§ Exercise text:
····················
My favorite story was from Betty Lovell. “When we were in the fifth grade, a boy named James Orr brought a magnifying glass to school. At recess, he somehow pinned a grasshopper to the ground so it wouldn’t move, shined the sun’s rays through that magnifying glass, fried that grasshopper, and ate it.” You just can’t find stories like that every day.

It was a congenial group. Many of the 40 in attendance had remained friends since attending the six-room schoolhouse in Notrees. The school had one grade per room. After the sixth grade, the students were bussed to Odessa for junior high and high school.

There were stories about Jerry, the school bus driver, about Chief, a ranch foreman and about Charlie Brown, who named the town and was its first postmaster when the post office was established in 1947. Oil activity had picked up in the region and oil companies established groups of houses called camps for employees and their families. The houses were on blocks so they could be easily moved from one location to another. Some windows were painted shut to keep out the blowing sand but some still sifted through. Soon Notrees had a grocery store, a welding shop, two churches, a gas station and a couple of cafes. Shell Oil had a gas plant that started the growth of the town. At its peak Notrees had 700 residents. As the oil companies began to leave the school started using only three rooms, with two grades per room. Now the school and post office have closed, there are no stores and only about five people live there.

Summertime, girls would leave home with a sack lunch and be gone all day walking around the fields, laughing and playing, coming home in time for supper. Boys hunted jackrabbits and sold them for fifteen cents each to companies that made mince meat. There were stories about horned toads, coyotes, rattlesnakes, tarantulas, and other critters. They told about going to popular landmarks: Shiprock, Blue Mountain and The Willows. The more stories, the more laughter. This was genuine entertainment, better than some shows that charge admission.

The daylong event (10 a.m.-5 p.m.) took place at Odessa’s Kellus-Turner Park in a building that once served as the Notrees Community Center. The walls seemed to reverberate from the howls of laughter the audience provided while listening to the storytellers. It was so much fun and an enriching experience. People came from all over Texas and beyond to attend. The gathering reminded me of a line from “Our Town: “This is the way we were.”
····················
§ Dataset content:
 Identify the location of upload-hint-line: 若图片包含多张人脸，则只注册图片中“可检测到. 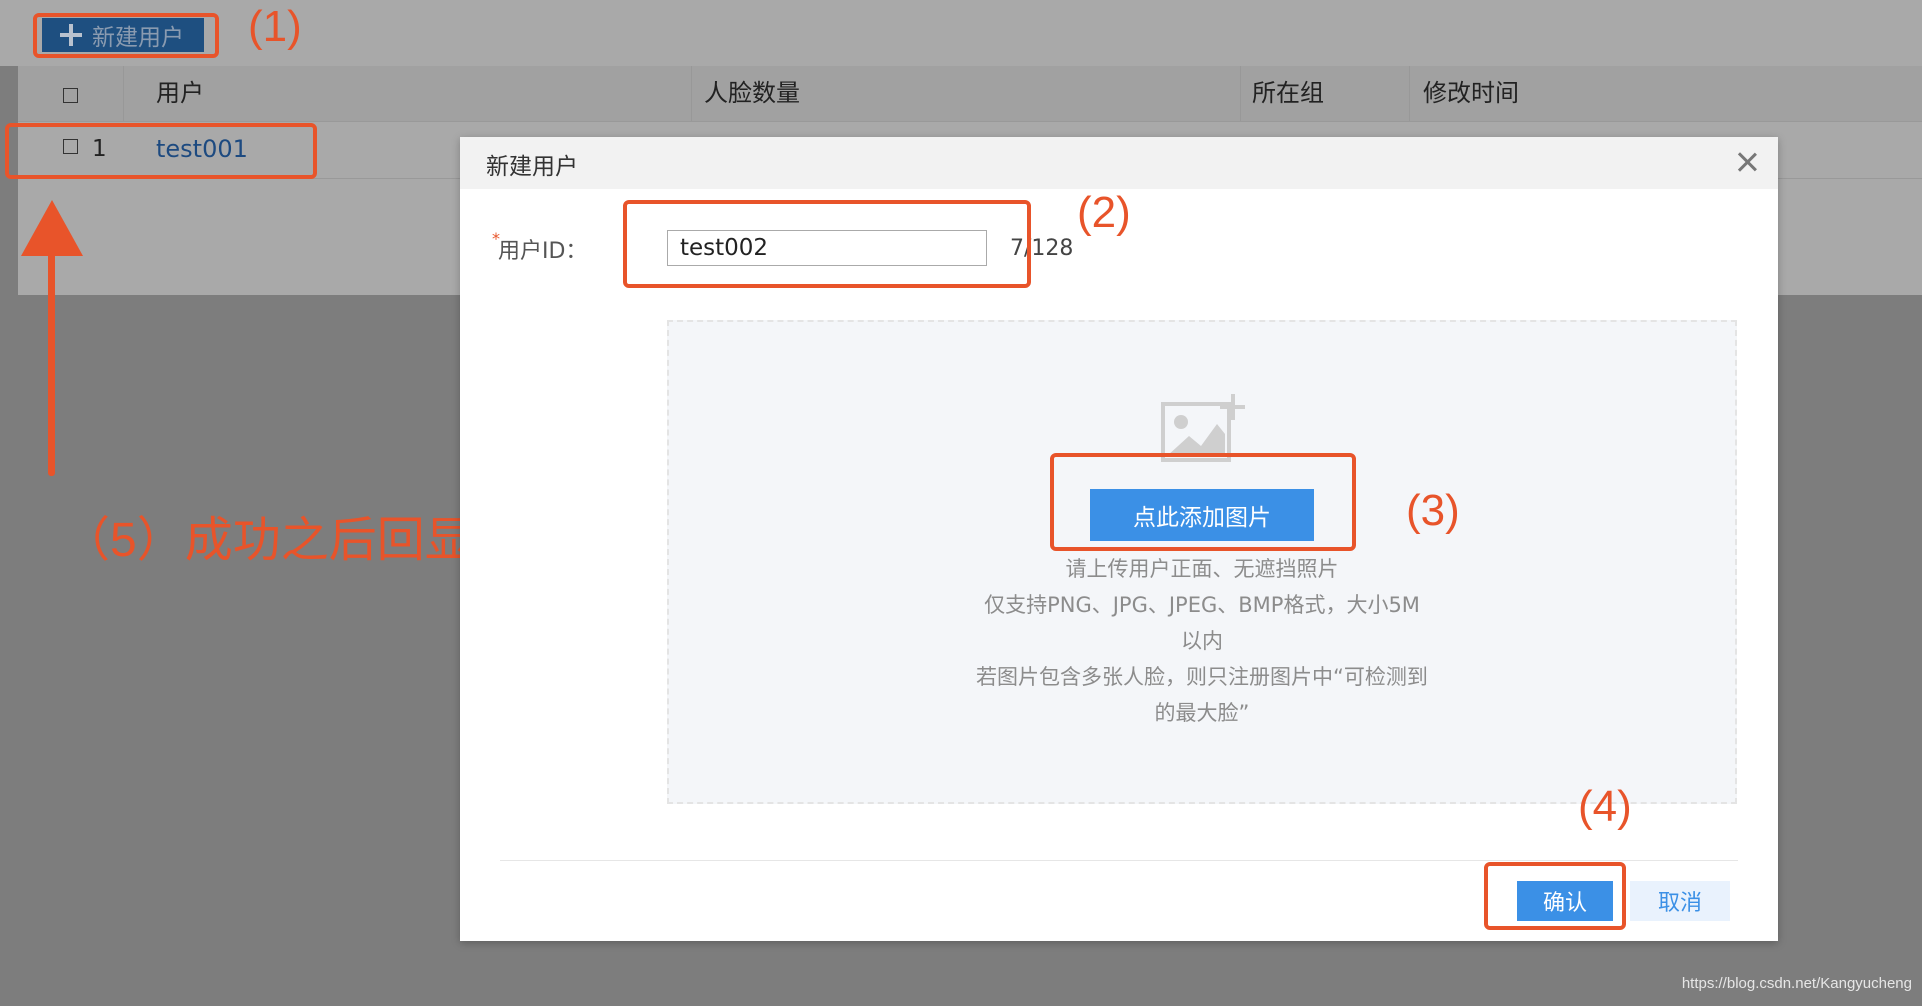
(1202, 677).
····················
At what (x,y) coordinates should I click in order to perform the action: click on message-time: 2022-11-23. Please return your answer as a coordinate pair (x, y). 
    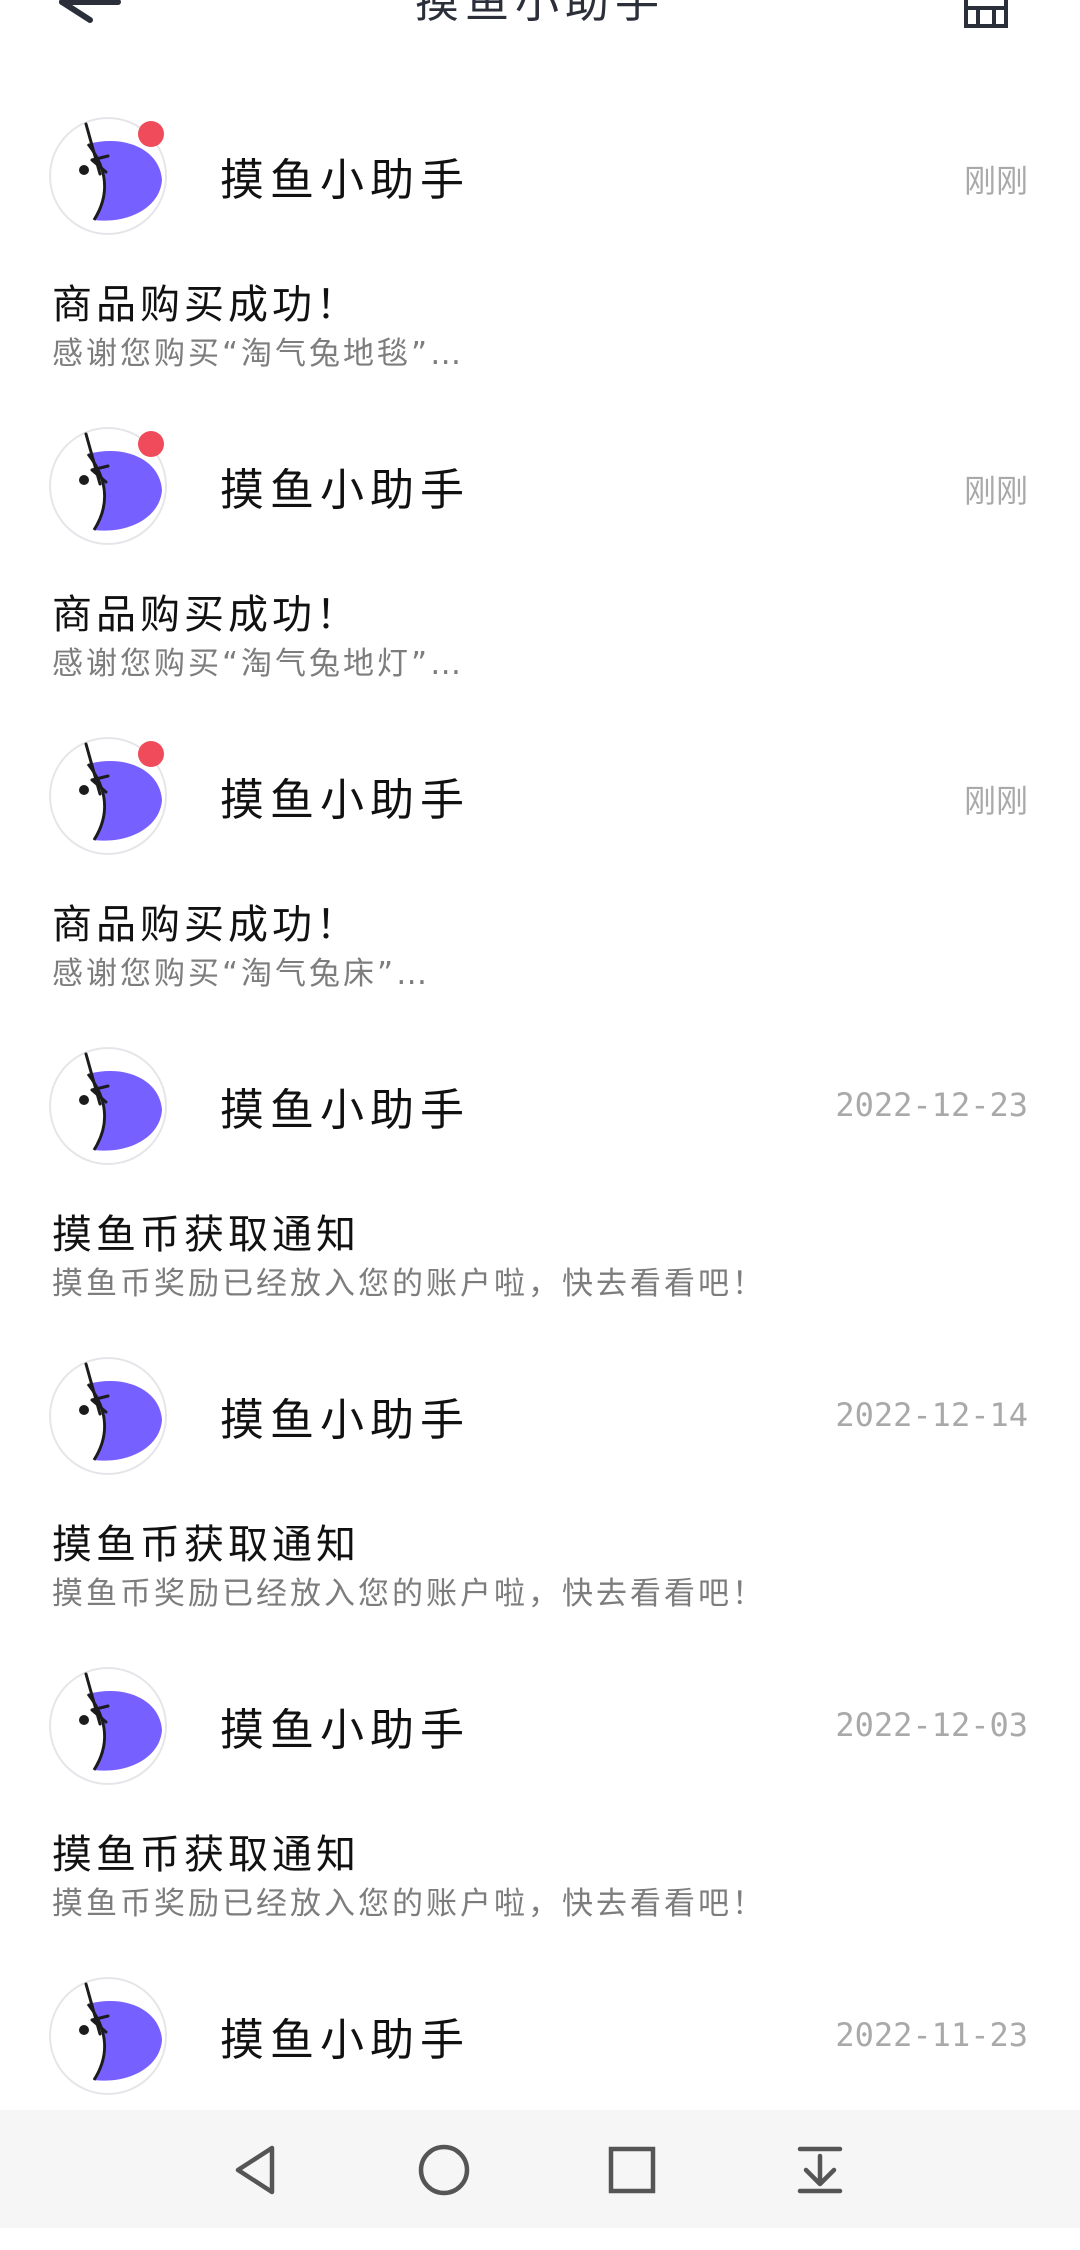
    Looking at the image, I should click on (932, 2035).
····················
§ Task instructions: Rewrite the Notrees reunion text starting at "My favorite story" and ending at "and high school.", and swap "magnifying glass" for "hand lens".

§ Answer for the task:
My favorite story was from Betty Lovell. “When we were in the fifth grade, a boy named James Orr brought a hand lens to school. At recess, he somehow pinned a grasshopper to the ground so it wouldn’t move, shined the sun’s rays through that hand lens, fried that grasshopper, and ate it.” You just can’t find stories like that every day.

It was a congenial group. Many of the 40 in attendance had remained friends since attending the six-room schoolhouse in Notrees. The school had one grade per room. After the sixth grade, the students were bussed to Odessa for junior high and high school.